I just spent the last 3 hours figuring out why this is cool. I’ve never considered spirals so intensely in my entire life. You should have been there; it was spectacular, especially when my head exploded. By the way, I was doing these derivations and proofs on paper at 2AM so it could all be entirely inaccurate.
The ratios of the numbers in the Fibonacci Sequence oscillate around and converge on the Golden Ratio, phi=1.61803399, which can be derived by solving phi=a/b or phi=(a+b)/a, where a=(b/2)(1+sqrt(5)) (which can be demonstrated geometrically quite nicely apparently [1:25-1:40]), which yields phi=(1+sqrt(5))/2).
The Golden Ratio does not describe spirals, but specifically the spiral where roughly the effective diameter of the last 180* becomes the effective radius of the next 90*.

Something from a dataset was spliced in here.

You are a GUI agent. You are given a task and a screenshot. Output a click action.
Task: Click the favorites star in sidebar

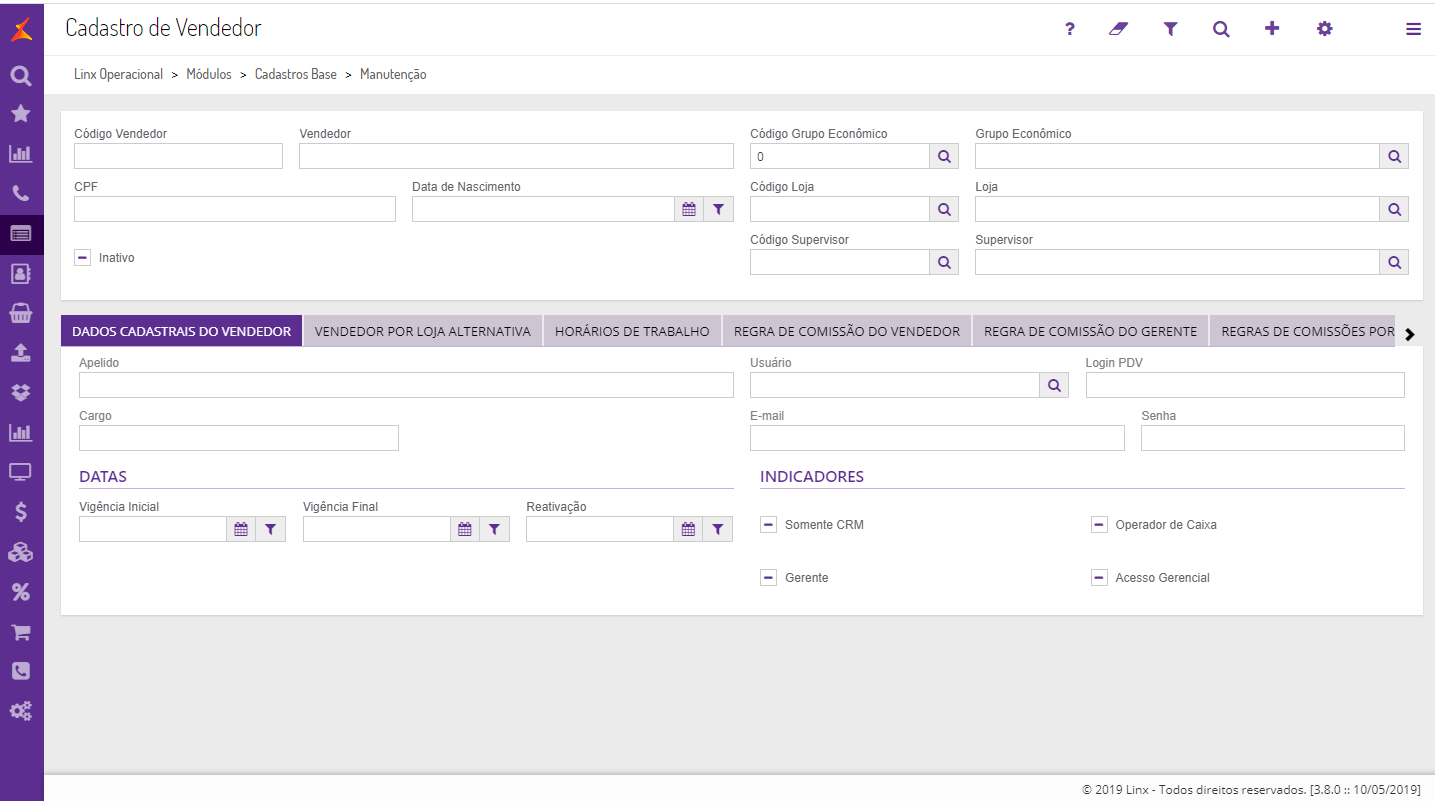pos(20,114)
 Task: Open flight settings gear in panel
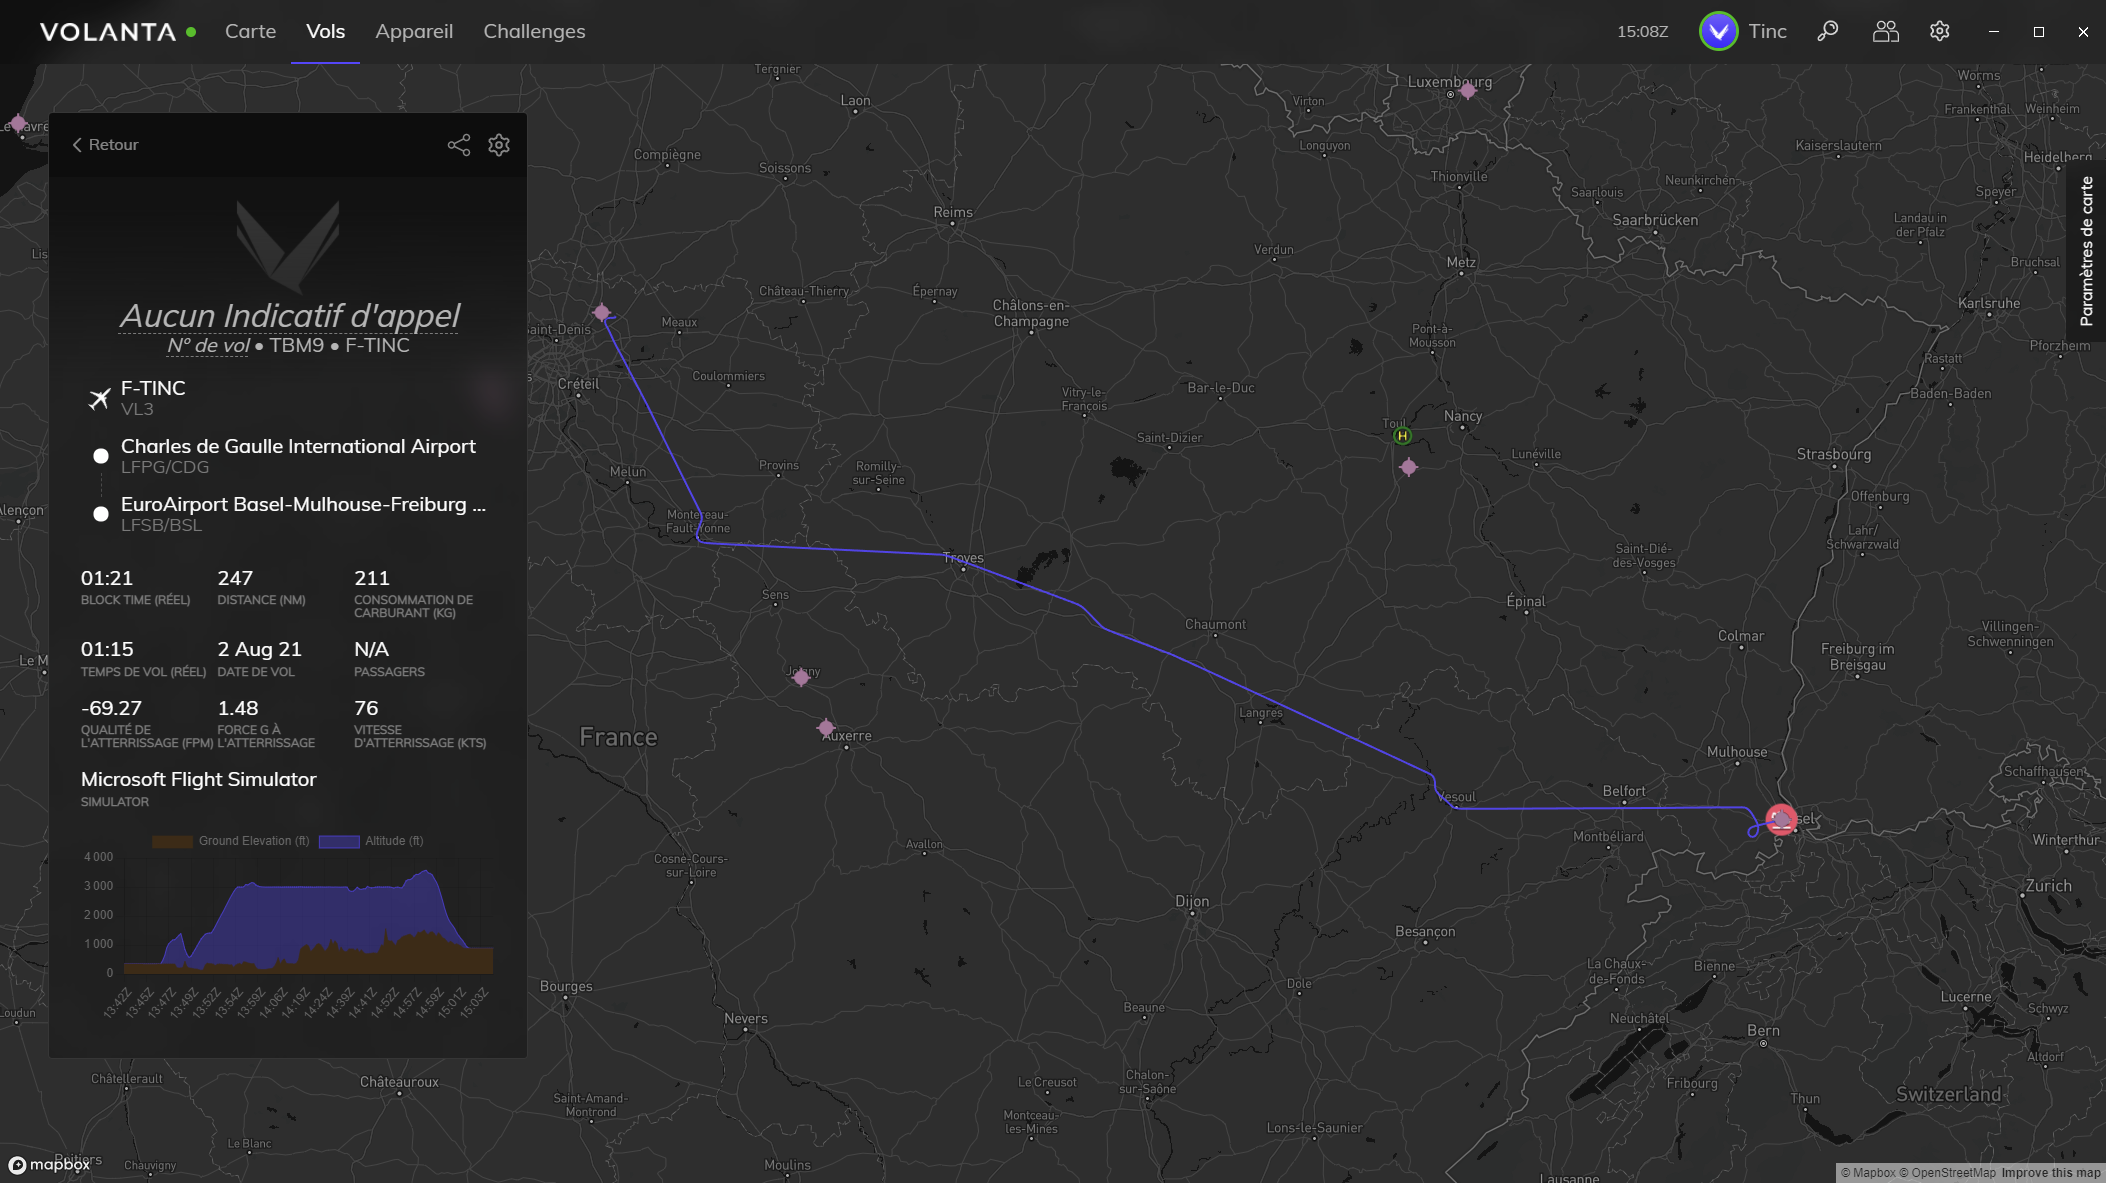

I suspect that The Fibonacci Sequence and The Golden Ratio in relation to “spirals occurring in nature” are applied too generously and abused across the internet. In any case, the strange obsession with The Golden Ratio has never sat well with me so I spent several hours mapping out my arguments against it, but then in attempting to prove my own theories I kept proving why the Golden Ratio is awesome. I only have a few more issues and I was half way through trying to determine the angular frequency (or range) pattern which sunflower seeds (or pine cone leaves or pineapple spirals) must follow to give over-excited Fibonnacci and Golden Ratio fans the ability to claim complementary spirals both occurring at rates that correspond to numbers in the Fibonnacci sequence but that’s when my head exploded.
What is the scientific name for a pine cone leaf?